Filling the Finance Gap for Smallholders: “Confidence Instead of Collateral”

For many years, smallholder producers of high-value horticultural products in Kosovo have faced the typical “missing middle” access to finance challenge. Most producers have less than 1 hectare (ha) of land, and correspondingly low amounts of collateral to borrow against. Yet, many individuals do not qualify for or cannot access financing designed for the poorest of the poor. Interest rates from microfinance institutions (MFIs) often exceed 20%, and bank finance is unavailable for loans of €5,000 or less. For those who can access credit, products specifically designed for the agricultural production cycle are limited and individual transaction costs are high. While most major banks promote agricultural lending on paper, in practice, opportunities for smallholder lending are limited.
Within this context, Tetra Tech implemented the USAID New Opportunities in Agriculture (NOA) Project. NOA identified and prioritized agricultural value chains with significant potential for increased domestic and export sales, job creation and improved inclusive economic opportunities in Kosovo. NOA was framed around private sector engagement principles, including building from a foundational question of “who should do what” within the value chain. Accordingly, the NOA team identified and routed nearly all activities through existing small-scale processing and aggregation firms.
Through technical assistance and matching funding, NOA facilitated improved access to export and local markets and helped firms meet the standards required to sell within those markets. Additionally, firms were encouraged, with initial risk buy-down support, to provide embedded technical services to contracted smallholder growers. Successful market linkages and consistent product quality resulted in forward contracted offtake agreements for processors, which, in turn, enabled back-to-back contracts with growers.

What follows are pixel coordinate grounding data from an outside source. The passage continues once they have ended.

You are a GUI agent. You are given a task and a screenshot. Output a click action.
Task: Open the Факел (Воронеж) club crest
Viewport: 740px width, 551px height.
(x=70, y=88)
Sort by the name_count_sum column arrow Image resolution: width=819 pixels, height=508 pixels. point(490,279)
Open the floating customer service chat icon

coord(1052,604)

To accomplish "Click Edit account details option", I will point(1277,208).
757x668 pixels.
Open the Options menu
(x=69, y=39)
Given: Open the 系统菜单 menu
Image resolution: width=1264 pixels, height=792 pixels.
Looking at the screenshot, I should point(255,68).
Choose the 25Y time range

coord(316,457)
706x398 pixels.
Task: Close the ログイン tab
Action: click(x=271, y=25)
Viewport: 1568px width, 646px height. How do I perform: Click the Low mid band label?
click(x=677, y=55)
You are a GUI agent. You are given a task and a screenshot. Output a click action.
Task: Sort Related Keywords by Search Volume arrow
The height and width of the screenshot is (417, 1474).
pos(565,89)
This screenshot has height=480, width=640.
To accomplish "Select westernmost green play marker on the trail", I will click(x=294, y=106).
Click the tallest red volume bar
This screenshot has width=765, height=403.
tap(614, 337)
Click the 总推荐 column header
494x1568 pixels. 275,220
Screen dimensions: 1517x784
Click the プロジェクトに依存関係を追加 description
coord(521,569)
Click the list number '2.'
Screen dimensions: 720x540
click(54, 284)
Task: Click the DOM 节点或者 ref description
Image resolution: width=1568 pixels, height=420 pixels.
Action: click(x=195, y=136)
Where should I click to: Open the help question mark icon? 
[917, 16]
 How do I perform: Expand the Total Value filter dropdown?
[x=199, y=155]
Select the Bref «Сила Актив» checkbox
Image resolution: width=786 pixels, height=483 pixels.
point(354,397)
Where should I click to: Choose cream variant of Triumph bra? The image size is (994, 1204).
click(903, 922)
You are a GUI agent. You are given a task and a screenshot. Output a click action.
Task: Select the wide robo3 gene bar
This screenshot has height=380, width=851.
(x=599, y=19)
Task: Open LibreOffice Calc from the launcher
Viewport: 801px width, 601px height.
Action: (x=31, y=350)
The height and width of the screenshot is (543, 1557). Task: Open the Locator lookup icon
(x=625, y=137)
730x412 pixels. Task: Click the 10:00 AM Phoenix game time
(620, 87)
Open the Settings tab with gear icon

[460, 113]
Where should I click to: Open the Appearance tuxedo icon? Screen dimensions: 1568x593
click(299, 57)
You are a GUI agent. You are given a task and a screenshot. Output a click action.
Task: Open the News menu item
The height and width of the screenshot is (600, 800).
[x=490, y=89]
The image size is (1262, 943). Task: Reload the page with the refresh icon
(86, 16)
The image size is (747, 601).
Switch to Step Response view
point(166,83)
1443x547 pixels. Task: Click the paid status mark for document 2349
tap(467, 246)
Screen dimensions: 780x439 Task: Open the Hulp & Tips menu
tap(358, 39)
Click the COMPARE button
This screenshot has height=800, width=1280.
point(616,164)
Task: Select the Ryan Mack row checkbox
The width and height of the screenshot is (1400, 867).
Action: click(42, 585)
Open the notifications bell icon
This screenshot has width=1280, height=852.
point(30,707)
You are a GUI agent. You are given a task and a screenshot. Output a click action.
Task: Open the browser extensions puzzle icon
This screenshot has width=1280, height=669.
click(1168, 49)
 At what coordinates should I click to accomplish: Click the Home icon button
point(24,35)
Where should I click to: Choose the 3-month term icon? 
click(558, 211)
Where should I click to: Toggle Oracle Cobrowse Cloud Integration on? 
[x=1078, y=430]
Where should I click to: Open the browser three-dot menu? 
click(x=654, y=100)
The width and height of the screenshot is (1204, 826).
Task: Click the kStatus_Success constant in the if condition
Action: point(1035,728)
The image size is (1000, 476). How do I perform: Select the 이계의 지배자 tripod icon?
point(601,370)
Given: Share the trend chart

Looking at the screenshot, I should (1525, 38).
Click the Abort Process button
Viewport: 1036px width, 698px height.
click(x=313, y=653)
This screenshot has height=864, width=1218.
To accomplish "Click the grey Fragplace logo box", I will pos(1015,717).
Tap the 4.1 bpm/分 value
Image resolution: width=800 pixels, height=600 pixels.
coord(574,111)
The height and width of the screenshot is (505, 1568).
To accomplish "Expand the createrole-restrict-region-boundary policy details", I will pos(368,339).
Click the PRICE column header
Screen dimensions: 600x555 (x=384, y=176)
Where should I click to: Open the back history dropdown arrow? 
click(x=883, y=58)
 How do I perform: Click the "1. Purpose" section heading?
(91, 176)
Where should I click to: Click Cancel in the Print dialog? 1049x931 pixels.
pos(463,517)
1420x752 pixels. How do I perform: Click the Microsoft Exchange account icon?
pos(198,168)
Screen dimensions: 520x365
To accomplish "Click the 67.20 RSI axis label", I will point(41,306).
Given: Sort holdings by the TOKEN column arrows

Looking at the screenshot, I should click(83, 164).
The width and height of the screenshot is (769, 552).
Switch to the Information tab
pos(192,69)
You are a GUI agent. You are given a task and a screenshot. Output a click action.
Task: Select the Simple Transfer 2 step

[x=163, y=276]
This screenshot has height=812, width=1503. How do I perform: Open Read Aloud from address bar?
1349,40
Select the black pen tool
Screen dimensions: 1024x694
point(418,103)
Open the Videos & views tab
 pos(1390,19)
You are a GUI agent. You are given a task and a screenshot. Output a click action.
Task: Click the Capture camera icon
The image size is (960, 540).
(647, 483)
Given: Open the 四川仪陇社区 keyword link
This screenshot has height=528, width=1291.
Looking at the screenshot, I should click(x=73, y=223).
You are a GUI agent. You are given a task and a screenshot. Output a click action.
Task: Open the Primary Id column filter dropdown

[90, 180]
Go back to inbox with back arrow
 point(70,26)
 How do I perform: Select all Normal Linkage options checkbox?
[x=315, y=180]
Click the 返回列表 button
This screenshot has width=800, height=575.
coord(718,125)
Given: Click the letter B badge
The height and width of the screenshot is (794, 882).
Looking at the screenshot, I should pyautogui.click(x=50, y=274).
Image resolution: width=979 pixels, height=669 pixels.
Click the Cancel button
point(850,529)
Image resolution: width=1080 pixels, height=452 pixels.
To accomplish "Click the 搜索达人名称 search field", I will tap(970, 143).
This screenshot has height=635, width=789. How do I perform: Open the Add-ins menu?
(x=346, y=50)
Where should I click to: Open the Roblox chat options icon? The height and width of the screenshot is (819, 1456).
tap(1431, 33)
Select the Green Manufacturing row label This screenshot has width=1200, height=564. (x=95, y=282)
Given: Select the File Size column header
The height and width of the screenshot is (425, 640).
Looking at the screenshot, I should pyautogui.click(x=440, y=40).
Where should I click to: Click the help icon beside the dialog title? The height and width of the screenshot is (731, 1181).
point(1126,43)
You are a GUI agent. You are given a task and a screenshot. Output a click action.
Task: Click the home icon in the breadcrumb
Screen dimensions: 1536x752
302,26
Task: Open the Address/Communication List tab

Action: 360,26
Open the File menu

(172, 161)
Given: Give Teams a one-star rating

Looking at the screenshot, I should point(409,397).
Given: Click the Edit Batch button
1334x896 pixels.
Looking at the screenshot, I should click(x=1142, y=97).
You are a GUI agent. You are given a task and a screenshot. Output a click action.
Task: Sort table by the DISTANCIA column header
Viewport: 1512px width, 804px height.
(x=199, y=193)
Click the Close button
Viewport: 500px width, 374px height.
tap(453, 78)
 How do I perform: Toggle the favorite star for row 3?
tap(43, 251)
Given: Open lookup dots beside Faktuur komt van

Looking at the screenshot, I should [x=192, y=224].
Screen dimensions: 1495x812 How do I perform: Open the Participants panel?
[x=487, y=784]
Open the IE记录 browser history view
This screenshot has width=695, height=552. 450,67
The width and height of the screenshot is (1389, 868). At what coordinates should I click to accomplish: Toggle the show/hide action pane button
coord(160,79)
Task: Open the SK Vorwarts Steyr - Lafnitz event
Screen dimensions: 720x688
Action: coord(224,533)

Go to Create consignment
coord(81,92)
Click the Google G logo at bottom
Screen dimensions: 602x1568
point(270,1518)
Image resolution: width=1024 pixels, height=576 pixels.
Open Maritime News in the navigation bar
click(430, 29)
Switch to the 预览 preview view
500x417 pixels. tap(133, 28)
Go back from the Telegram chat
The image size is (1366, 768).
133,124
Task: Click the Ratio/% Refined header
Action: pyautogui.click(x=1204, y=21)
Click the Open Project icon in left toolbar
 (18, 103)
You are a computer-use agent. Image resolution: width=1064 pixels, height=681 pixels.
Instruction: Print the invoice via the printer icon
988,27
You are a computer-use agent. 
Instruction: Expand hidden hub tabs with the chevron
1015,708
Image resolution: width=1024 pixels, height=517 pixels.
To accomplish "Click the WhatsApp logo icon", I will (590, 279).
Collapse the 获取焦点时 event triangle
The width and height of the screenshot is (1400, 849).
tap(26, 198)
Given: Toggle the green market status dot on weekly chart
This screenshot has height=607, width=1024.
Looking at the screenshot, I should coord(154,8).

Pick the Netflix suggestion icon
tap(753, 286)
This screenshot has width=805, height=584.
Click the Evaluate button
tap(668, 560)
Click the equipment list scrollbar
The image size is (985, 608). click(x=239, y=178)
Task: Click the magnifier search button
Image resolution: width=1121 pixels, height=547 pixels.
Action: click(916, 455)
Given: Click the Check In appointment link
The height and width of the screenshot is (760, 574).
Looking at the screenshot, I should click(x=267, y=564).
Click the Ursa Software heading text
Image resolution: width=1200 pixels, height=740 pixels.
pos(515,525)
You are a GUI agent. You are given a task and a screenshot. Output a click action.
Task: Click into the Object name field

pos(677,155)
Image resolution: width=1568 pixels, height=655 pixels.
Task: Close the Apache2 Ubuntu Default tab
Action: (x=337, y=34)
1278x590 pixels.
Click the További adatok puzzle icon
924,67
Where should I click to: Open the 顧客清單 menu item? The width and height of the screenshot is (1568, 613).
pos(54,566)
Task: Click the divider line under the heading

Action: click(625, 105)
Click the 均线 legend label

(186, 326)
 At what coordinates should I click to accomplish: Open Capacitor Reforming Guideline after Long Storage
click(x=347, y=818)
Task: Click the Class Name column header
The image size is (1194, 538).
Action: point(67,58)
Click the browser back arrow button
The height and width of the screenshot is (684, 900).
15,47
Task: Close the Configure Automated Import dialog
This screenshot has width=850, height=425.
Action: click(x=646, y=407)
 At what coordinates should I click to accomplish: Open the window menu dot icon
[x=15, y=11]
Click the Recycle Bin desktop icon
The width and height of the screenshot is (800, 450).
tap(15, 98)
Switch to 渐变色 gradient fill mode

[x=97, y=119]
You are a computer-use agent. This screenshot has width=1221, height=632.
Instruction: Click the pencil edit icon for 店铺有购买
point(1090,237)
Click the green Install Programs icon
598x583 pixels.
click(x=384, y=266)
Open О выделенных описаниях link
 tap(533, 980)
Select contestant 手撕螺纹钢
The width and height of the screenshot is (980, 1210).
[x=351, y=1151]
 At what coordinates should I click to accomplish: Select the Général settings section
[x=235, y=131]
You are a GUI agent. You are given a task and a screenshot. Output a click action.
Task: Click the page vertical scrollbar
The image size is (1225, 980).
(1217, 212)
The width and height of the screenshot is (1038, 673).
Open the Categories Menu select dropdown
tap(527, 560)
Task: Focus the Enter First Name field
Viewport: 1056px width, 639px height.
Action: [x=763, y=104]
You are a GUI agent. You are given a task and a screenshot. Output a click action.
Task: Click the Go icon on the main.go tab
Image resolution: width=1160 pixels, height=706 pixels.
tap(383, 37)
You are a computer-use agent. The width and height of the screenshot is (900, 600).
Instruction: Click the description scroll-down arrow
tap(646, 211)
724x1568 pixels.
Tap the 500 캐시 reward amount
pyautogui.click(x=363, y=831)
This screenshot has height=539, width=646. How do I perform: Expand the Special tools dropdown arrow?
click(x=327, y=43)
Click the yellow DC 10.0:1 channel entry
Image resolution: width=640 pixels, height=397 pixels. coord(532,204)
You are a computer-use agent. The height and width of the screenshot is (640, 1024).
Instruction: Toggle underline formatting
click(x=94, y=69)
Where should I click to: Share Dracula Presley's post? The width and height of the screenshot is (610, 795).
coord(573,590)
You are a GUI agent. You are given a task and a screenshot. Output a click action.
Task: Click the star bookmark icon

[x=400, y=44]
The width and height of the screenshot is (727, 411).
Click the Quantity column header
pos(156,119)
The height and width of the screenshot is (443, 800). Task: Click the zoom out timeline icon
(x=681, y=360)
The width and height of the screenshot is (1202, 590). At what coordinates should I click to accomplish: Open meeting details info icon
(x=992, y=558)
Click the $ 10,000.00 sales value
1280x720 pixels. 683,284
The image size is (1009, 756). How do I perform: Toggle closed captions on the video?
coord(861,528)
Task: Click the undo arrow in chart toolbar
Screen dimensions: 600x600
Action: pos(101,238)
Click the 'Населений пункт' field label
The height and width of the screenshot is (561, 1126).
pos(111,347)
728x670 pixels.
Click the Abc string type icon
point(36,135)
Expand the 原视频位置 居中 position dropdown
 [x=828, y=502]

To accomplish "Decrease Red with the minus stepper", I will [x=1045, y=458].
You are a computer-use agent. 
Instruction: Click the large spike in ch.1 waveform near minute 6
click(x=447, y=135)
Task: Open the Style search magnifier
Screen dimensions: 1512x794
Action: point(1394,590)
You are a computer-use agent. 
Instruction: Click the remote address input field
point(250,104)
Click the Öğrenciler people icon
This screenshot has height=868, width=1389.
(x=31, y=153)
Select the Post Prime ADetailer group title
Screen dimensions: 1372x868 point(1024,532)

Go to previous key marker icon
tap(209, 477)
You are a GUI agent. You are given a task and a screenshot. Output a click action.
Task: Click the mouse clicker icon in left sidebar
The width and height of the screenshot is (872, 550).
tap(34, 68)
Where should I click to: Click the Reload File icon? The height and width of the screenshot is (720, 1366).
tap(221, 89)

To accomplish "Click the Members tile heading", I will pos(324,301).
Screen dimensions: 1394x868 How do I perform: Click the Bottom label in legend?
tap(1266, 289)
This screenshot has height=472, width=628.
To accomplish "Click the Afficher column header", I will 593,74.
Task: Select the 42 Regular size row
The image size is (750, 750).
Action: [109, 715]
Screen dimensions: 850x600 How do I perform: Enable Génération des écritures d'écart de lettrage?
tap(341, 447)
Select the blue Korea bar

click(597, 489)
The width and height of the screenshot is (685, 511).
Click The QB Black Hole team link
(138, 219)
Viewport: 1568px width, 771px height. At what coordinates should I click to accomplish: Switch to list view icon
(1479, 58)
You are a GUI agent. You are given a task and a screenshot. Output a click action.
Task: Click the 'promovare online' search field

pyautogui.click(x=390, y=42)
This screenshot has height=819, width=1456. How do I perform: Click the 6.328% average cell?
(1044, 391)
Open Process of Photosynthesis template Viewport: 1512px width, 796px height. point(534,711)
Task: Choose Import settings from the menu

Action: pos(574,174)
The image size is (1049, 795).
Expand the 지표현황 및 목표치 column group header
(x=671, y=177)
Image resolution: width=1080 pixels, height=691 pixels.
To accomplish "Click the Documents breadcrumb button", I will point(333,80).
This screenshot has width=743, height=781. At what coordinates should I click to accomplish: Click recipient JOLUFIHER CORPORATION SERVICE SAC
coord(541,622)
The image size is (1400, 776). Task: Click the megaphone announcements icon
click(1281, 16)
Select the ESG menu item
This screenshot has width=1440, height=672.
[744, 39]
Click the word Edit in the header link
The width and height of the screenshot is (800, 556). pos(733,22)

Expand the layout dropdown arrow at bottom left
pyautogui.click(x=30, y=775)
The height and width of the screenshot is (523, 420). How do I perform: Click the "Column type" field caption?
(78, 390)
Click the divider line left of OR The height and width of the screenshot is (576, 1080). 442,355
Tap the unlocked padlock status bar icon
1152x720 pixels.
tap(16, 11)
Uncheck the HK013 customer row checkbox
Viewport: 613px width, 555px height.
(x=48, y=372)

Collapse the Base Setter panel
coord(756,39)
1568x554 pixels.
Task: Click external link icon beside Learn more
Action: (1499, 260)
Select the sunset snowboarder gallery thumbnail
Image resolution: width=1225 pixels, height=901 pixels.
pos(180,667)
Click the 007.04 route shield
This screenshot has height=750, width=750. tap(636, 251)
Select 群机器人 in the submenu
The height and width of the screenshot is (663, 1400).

However, smallholder growers had no confidence in contracting initially, feeling that any attempt to litigate a contract breach with a larger firm in Kosovo was doomed to fail. In response, the NOA team helped distill the industry standard 12-page legal contract between the aggregator and the producer into a one-page, easily understood agreement. This agreement included a clause mandating alternate dispute resolution in cases of breach by either party, precluding lengthy and costly court cases. Each contract was locally notarized for a small fee, providing producers and aggregators with a simple, effective and actionable binding agreement. Adoption of the contract mechanism increased following an intensive awareness and behavior change campaign.
Through these basic agreements, linking smallholder production to actual market opportunities, the necessary confidence was established along the value chain. For the producer, confidence took the form of knowing that: 1) high-quality crop production was possible and would be supported by technical expertise, 2) investing in quality inputs would be worth the risk and 3) the crop would be sold if agreed-upon standards were met. For the aggregator, confidence took the form of structured and programmed production that would materialize on time, enabling their market contracts to be fulfilled.
The next challenge was to secure finance for the preseason and operational inputs necessary to initiate production. This was not the responsibility of the aggregator, which had its own financial demands and associated risks. The NOA team consulted with several financial institutions, and an opportunity to use confidence instead of collateral emerged.
After discussions with a number of financial institutions, it was Türk Ekonomi Bankası (TEB), within the BNP Paribas group, that was most receptive to trying something new to meet the agricultural financing gap. Through a co-design process, the bank confirmed that the agreements and related support structures created sufficient confidence in future cash flow to replace traditional collateral requirements. Just as importantly, the process made TEB consider the business case for lenders, rather than simply rely on collateral that could be collected against. To create a digitized, traceable and easily accessible channel for finance without excessive transaction costs, the bank developed the Agro Card, which:
- Initially provided up to €5,000 in production credit to each grower for a given season.
- Was only valid within a network of certified and registered input and agro-equipment suppliers and fuel stations. These vendors were equipped with a dedicated point of sale (POS) system for the Agro Card.
- Helped to guarantee input supply quality and mitigated against abusing the credit for consumption unrelated to agricultural production through an established vendor network.
- Did not carry an explicit interest fee for the grower, as the cost was covered via a POS fee charged to the vendor, who would in turn factor the fee into product pricing.
- Did not require repayment until after a grace period that aligned with production seasonality. Once the grace period ended, TEB offered installment repayment options. Farmers only paid a fee if they had outstanding balances beyond the agreed-upon payment due date(s).

The Agro Card was launched in February 2014 under NOA and continued to gain awareness-raising support throughout the follow-on USAID Agricultural Growth and Rural Opportunities (AGRO) Activity. Almost a decade later, and more than two years after the close of AGRO, the card continues to be a core agricultural product offering from TEB. Today, there are 2,150 cardholders (as of June 2023; personal communication, TEB bank card marketing department) across Kosovo availing more than €10 million in input credit. The purchase agreements, embedded technical service provision and other necessary conditions that NOA and AGRO helped to create continue without donor support, and across new value chains. The agricultural finance gap continues to close where these conditions are in place.

Confidence instead of collateral enabled production to move from open field (left) to greenhouse production (right).